**Task instructions:** Copy each of the following records word for word, keeping every line as it stands.

**Task input:**
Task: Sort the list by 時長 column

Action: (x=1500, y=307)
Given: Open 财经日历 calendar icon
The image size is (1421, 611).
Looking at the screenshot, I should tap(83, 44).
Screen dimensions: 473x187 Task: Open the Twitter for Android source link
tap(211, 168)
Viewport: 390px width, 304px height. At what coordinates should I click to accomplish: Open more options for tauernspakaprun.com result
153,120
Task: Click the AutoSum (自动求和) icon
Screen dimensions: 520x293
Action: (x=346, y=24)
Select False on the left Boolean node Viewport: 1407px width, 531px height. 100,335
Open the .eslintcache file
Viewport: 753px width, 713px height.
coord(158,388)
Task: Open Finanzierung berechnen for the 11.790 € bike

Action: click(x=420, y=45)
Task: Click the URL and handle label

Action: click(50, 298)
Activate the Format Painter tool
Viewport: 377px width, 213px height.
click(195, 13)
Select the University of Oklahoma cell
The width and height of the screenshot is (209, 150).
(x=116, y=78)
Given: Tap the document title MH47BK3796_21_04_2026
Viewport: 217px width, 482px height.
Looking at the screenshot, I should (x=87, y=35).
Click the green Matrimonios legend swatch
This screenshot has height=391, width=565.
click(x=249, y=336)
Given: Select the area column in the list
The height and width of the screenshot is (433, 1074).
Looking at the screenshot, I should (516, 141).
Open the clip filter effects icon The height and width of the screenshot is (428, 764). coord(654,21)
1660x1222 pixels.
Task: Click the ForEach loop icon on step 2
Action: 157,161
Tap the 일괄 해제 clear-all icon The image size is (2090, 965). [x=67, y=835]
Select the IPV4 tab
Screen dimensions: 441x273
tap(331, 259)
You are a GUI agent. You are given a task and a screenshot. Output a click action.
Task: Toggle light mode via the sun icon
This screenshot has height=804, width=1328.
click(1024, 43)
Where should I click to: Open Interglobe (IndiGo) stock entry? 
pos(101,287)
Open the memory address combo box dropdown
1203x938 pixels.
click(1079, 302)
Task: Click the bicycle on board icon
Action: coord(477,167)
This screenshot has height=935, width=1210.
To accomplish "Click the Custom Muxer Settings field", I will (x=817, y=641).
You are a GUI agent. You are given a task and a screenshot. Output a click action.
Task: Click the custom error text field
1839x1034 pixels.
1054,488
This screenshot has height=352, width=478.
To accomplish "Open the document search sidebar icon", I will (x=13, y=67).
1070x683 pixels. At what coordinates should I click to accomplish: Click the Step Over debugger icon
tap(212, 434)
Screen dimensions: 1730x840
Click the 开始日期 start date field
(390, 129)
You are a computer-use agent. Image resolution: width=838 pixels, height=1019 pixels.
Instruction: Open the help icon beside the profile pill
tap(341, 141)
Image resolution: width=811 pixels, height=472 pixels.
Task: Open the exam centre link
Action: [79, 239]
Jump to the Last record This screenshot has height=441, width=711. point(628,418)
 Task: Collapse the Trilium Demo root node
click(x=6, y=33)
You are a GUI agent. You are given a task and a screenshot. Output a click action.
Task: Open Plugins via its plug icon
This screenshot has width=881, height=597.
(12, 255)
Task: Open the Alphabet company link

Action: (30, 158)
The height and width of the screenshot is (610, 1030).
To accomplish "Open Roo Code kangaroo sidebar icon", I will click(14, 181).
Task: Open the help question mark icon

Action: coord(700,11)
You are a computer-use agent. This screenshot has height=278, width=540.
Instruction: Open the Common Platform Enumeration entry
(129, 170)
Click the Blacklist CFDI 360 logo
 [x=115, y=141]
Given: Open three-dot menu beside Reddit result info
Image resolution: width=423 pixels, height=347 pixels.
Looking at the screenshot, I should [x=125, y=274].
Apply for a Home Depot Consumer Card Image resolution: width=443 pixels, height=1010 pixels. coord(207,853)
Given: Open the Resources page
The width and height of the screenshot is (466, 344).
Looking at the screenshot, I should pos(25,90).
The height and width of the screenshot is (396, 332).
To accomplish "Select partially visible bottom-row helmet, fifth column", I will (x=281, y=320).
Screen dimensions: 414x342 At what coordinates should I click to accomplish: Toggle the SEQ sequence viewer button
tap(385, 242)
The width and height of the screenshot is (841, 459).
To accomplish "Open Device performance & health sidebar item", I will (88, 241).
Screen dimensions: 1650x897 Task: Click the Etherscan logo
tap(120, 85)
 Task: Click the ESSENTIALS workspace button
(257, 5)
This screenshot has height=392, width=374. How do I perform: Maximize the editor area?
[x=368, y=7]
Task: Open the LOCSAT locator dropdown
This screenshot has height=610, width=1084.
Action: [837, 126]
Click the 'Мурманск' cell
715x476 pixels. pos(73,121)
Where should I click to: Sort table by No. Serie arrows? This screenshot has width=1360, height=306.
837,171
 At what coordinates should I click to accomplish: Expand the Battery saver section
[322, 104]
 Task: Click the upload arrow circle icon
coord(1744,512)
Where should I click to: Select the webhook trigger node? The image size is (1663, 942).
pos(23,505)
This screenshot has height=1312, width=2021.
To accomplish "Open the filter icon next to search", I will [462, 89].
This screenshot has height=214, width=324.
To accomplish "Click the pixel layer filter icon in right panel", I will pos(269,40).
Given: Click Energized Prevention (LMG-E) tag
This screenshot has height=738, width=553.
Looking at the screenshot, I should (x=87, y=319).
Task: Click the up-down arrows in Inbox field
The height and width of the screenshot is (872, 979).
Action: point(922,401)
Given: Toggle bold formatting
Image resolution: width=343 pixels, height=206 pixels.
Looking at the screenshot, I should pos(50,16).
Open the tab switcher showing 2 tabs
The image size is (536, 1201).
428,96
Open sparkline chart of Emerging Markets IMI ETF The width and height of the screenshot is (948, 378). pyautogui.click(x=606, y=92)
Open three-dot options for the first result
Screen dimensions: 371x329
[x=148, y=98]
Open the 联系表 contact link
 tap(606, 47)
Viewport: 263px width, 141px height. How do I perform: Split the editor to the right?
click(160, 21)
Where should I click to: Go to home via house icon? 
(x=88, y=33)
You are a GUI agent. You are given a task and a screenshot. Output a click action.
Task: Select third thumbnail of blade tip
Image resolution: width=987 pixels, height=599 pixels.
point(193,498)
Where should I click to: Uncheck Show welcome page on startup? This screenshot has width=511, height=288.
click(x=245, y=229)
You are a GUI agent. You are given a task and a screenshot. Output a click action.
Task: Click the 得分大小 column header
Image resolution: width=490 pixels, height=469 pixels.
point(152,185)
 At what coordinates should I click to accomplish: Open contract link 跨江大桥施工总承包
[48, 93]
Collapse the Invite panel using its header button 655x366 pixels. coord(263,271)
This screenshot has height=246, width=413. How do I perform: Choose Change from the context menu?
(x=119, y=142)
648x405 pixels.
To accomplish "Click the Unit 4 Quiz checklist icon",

**Exercise result:**
Task: Sort the list by 時長 column

Action: (x=1500, y=307)
Given: Open 财经日历 calendar icon
The image size is (1421, 611).
Looking at the screenshot, I should tap(83, 44).
Screen dimensions: 473x187 Task: Open the Twitter for Android source link
tap(211, 168)
Viewport: 390px width, 304px height. At what coordinates should I click to accomplish: Open more options for tauernspakaprun.com result
153,120
Task: Click the AutoSum (自动求和) icon
Screen dimensions: 520x293
Action: (x=346, y=24)
Select False on the left Boolean node Viewport: 1407px width, 531px height. 100,335
Open the .eslintcache file
Viewport: 753px width, 713px height.
coord(158,388)
Task: Open Finanzierung berechnen for the 11.790 € bike

Action: click(x=420, y=45)
Task: Click the URL and handle label

Action: click(50, 298)
Activate the Format Painter tool
Viewport: 377px width, 213px height.
click(195, 13)
Select the University of Oklahoma cell
The width and height of the screenshot is (209, 150).
(x=116, y=78)
Given: Tap the document title MH47BK3796_21_04_2026
Viewport: 217px width, 482px height.
Looking at the screenshot, I should (x=87, y=35).
Click the green Matrimonios legend swatch
This screenshot has height=391, width=565.
click(x=249, y=336)
Given: Select the area column in the list
The height and width of the screenshot is (433, 1074).
Looking at the screenshot, I should (516, 141).
Open the clip filter effects icon The height and width of the screenshot is (428, 764). coord(654,21)
1660x1222 pixels.
Task: Click the ForEach loop icon on step 2
Action: 157,161
Tap the 일괄 해제 clear-all icon The image size is (2090, 965). [x=67, y=835]
Select the IPV4 tab
Screen dimensions: 441x273
tap(331, 259)
You are a GUI agent. You are given a task and a screenshot. Output a click action.
Task: Toggle light mode via the sun icon
This screenshot has height=804, width=1328.
click(1024, 43)
Where should I click to: Open Interglobe (IndiGo) stock entry? 
pos(101,287)
Open the memory address combo box dropdown
1203x938 pixels.
click(1079, 302)
Task: Click the bicycle on board icon
Action: coord(477,167)
This screenshot has height=935, width=1210.
To accomplish "Click the Custom Muxer Settings field", I will (x=817, y=641).
You are a GUI agent. You are given a task and a screenshot. Output a click action.
Task: Click the custom error text field
1839x1034 pixels.
1054,488
This screenshot has height=352, width=478.
To accomplish "Open the document search sidebar icon", I will (x=13, y=67).
1070x683 pixels. At what coordinates should I click to accomplish: Click the Step Over debugger icon
tap(212, 434)
Screen dimensions: 1730x840
Click the 开始日期 start date field
(390, 129)
You are a computer-use agent. Image resolution: width=838 pixels, height=1019 pixels.
Instruction: Open the help icon beside the profile pill
tap(341, 141)
Image resolution: width=811 pixels, height=472 pixels.
Task: Open the exam centre link
Action: [79, 239]
Jump to the Last record This screenshot has height=441, width=711. point(628,418)
 Task: Collapse the Trilium Demo root node
click(x=6, y=33)
You are a GUI agent. You are given a task and a screenshot. Output a click action.
Task: Open Plugins via its plug icon
This screenshot has width=881, height=597.
(12, 255)
Task: Open the Alphabet company link

Action: (30, 158)
The height and width of the screenshot is (610, 1030).
To accomplish "Open Roo Code kangaroo sidebar icon", I will click(14, 181).
Task: Open the help question mark icon

Action: coord(700,11)
You are a computer-use agent. This screenshot has height=278, width=540.
Instruction: Open the Common Platform Enumeration entry
(129, 170)
Click the Blacklist CFDI 360 logo
 [x=115, y=141]
Given: Open three-dot menu beside Reddit result info
Image resolution: width=423 pixels, height=347 pixels.
Looking at the screenshot, I should [x=125, y=274].
Apply for a Home Depot Consumer Card Image resolution: width=443 pixels, height=1010 pixels. coord(207,853)
Given: Open the Resources page
The width and height of the screenshot is (466, 344).
Looking at the screenshot, I should pos(25,90).
The height and width of the screenshot is (396, 332).
To accomplish "Select partially visible bottom-row helmet, fifth column", I will (x=281, y=320).
Screen dimensions: 414x342 At what coordinates should I click to accomplish: Toggle the SEQ sequence viewer button
tap(385, 242)
The width and height of the screenshot is (841, 459).
To accomplish "Open Device performance & health sidebar item", I will (88, 241).
Screen dimensions: 1650x897 Task: Click the Etherscan logo
tap(120, 85)
 Task: Click the ESSENTIALS workspace button
(257, 5)
This screenshot has height=392, width=374. How do I perform: Maximize the editor area?
[x=368, y=7]
Task: Open the LOCSAT locator dropdown
This screenshot has height=610, width=1084.
Action: [837, 126]
Click the 'Мурманск' cell
715x476 pixels. pos(73,121)
Where should I click to: Sort table by No. Serie arrows? This screenshot has width=1360, height=306.
837,171
 At what coordinates should I click to accomplish: Expand the Battery saver section
[322, 104]
 Task: Click the upload arrow circle icon
coord(1744,512)
Where should I click to: Select the webhook trigger node? The image size is (1663, 942).
pos(23,505)
This screenshot has height=1312, width=2021.
To accomplish "Open the filter icon next to search", I will [462, 89].
This screenshot has height=214, width=324.
To accomplish "Click the pixel layer filter icon in right panel", I will pos(269,40).
Given: Click Energized Prevention (LMG-E) tag
This screenshot has height=738, width=553.
Looking at the screenshot, I should (x=87, y=319).
Task: Click the up-down arrows in Inbox field
The height and width of the screenshot is (872, 979).
Action: point(922,401)
Given: Toggle bold formatting
Image resolution: width=343 pixels, height=206 pixels.
Looking at the screenshot, I should pos(50,16).
Open the tab switcher showing 2 tabs
The image size is (536, 1201).
428,96
Open sparkline chart of Emerging Markets IMI ETF The width and height of the screenshot is (948, 378). pyautogui.click(x=606, y=92)
Open three-dot options for the first result
Screen dimensions: 371x329
[x=148, y=98]
Open the 联系表 contact link
 tap(606, 47)
Viewport: 263px width, 141px height. How do I perform: Split the editor to the right?
click(160, 21)
Where should I click to: Go to home via house icon? 
(x=88, y=33)
You are a GUI agent. You are given a task and a screenshot. Output a click action.
Task: Select third thumbnail of blade tip
Image resolution: width=987 pixels, height=599 pixels.
point(193,498)
Where should I click to: Uncheck Show welcome page on startup? This screenshot has width=511, height=288.
click(x=245, y=229)
You are a GUI agent. You are given a task and a screenshot. Output a click action.
Task: Click the 得分大小 column header
Image resolution: width=490 pixels, height=469 pixels.
point(152,185)
 At what coordinates should I click to accomplish: Open contract link 跨江大桥施工总承包
[48, 93]
Collapse the Invite panel using its header button 655x366 pixels. coord(263,271)
This screenshot has height=246, width=413. How do I perform: Choose Change from the context menu?
(x=119, y=142)
648x405 pixels.
To accomplish "Click the Unit 4 Quiz checklist icon",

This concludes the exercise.